-- INSTRUCTION --
Could you reproduce the material below word for word, starting at the line containing "Task: Click the empty shell prompt at bottom" and continuing through its final line, both ends included, but without the pictures?

-- RECORDS FOR THIS TASK --
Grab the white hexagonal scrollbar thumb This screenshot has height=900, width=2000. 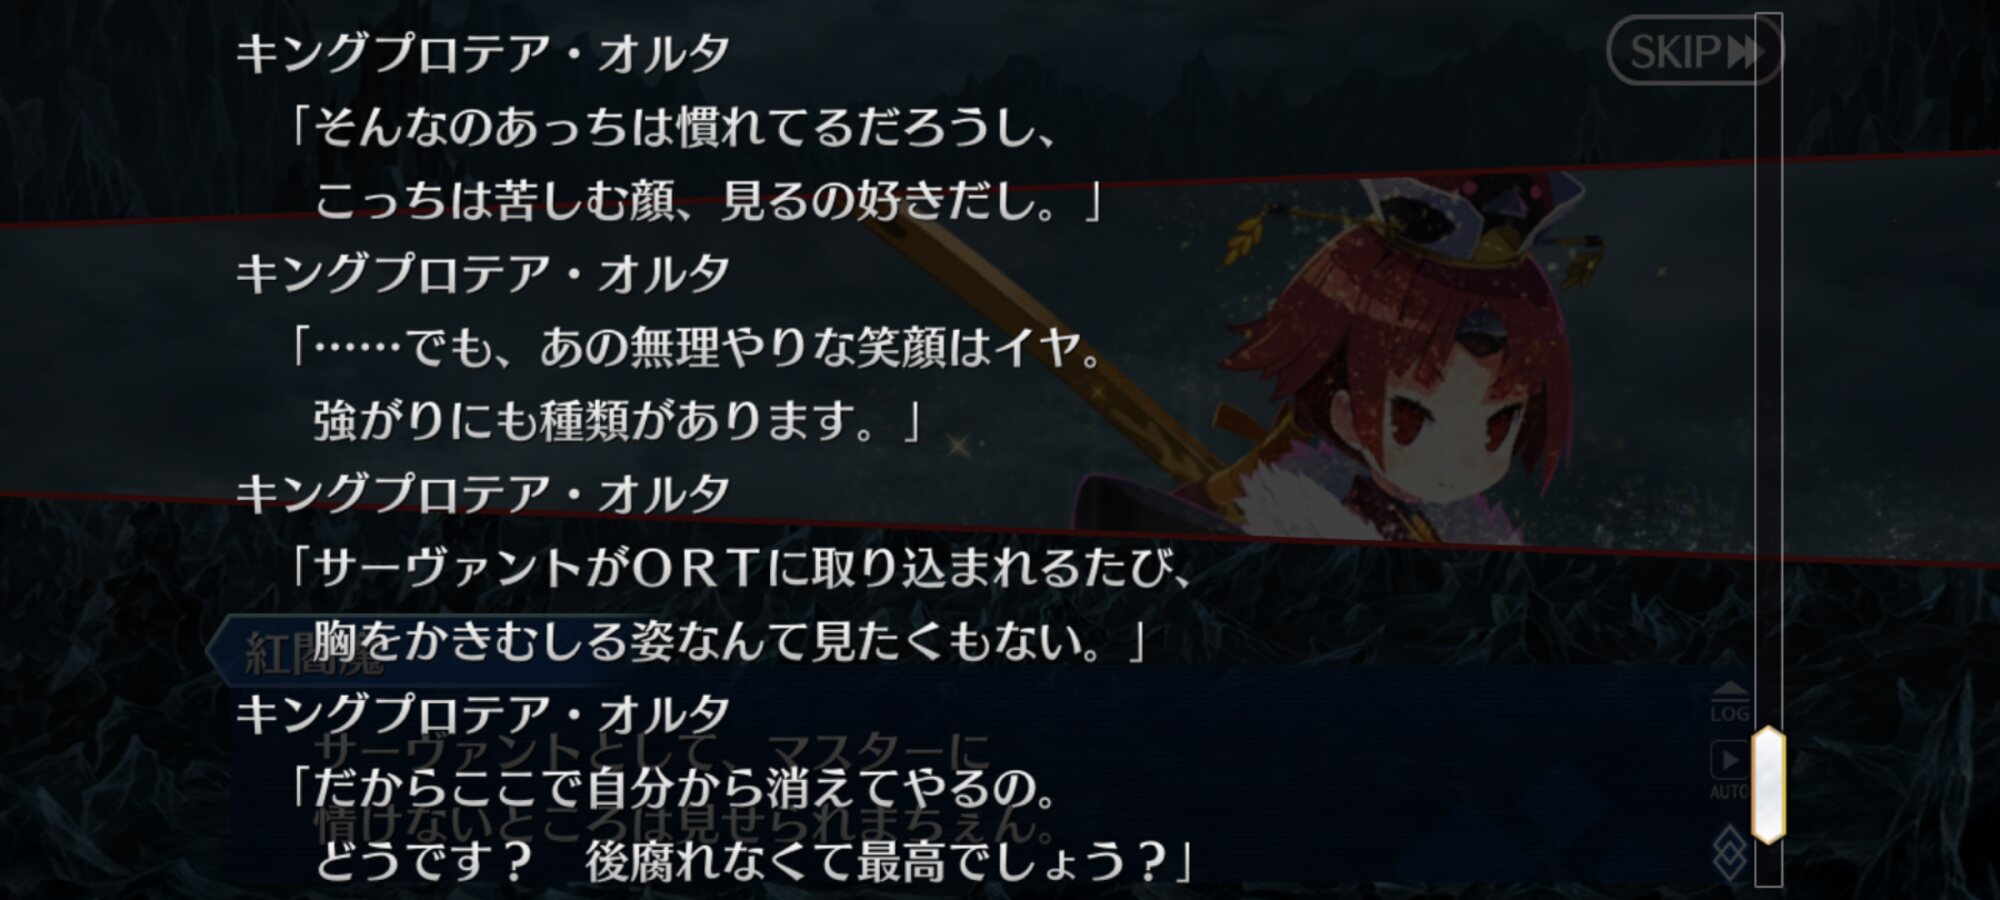click(x=1768, y=785)
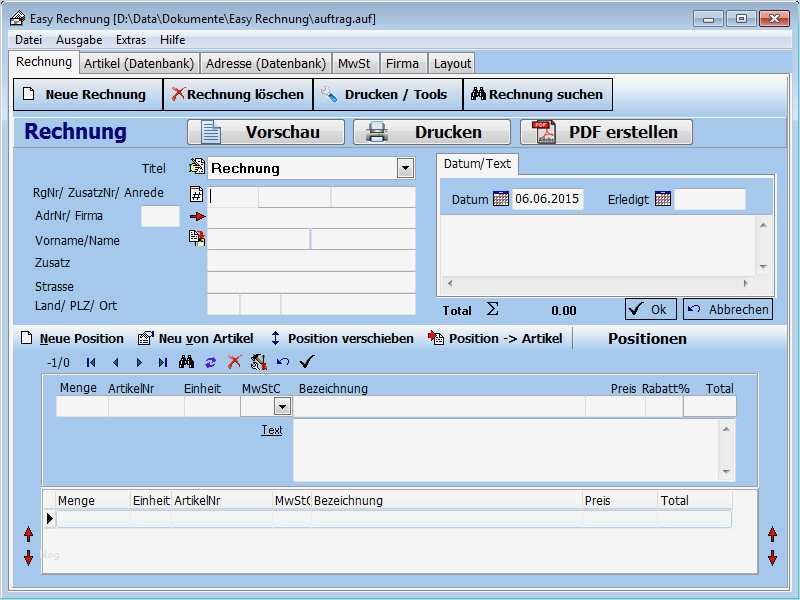Click the address lookup icon beside Vorname/Name
Image resolution: width=800 pixels, height=600 pixels.
point(196,237)
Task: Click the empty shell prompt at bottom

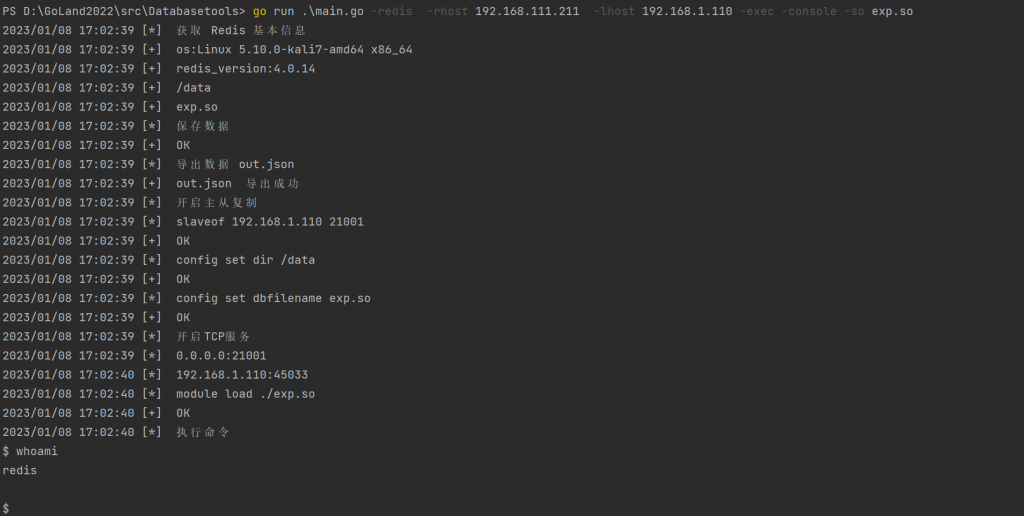Action: pos(6,509)
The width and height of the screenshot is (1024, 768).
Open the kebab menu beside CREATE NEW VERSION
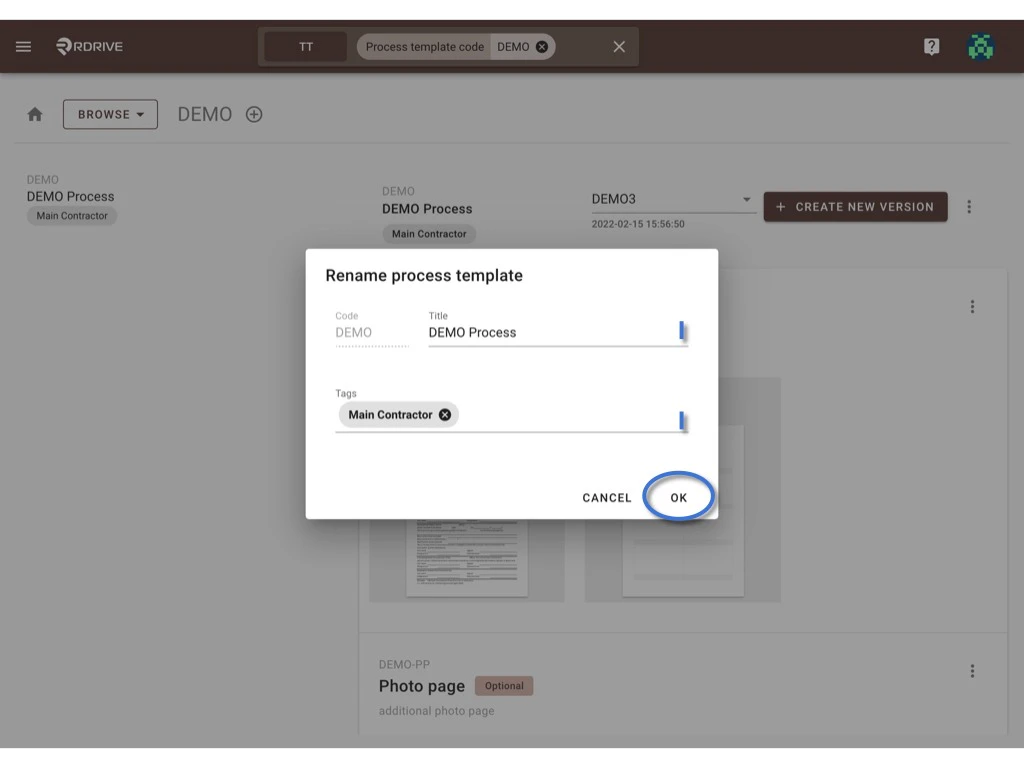point(969,206)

-- SOLVED PROBLEM --
Task: Click the empty shell prompt at bottom

Action: pos(6,509)
The width and height of the screenshot is (1024, 768).
Open the kebab menu beside CREATE NEW VERSION
point(969,206)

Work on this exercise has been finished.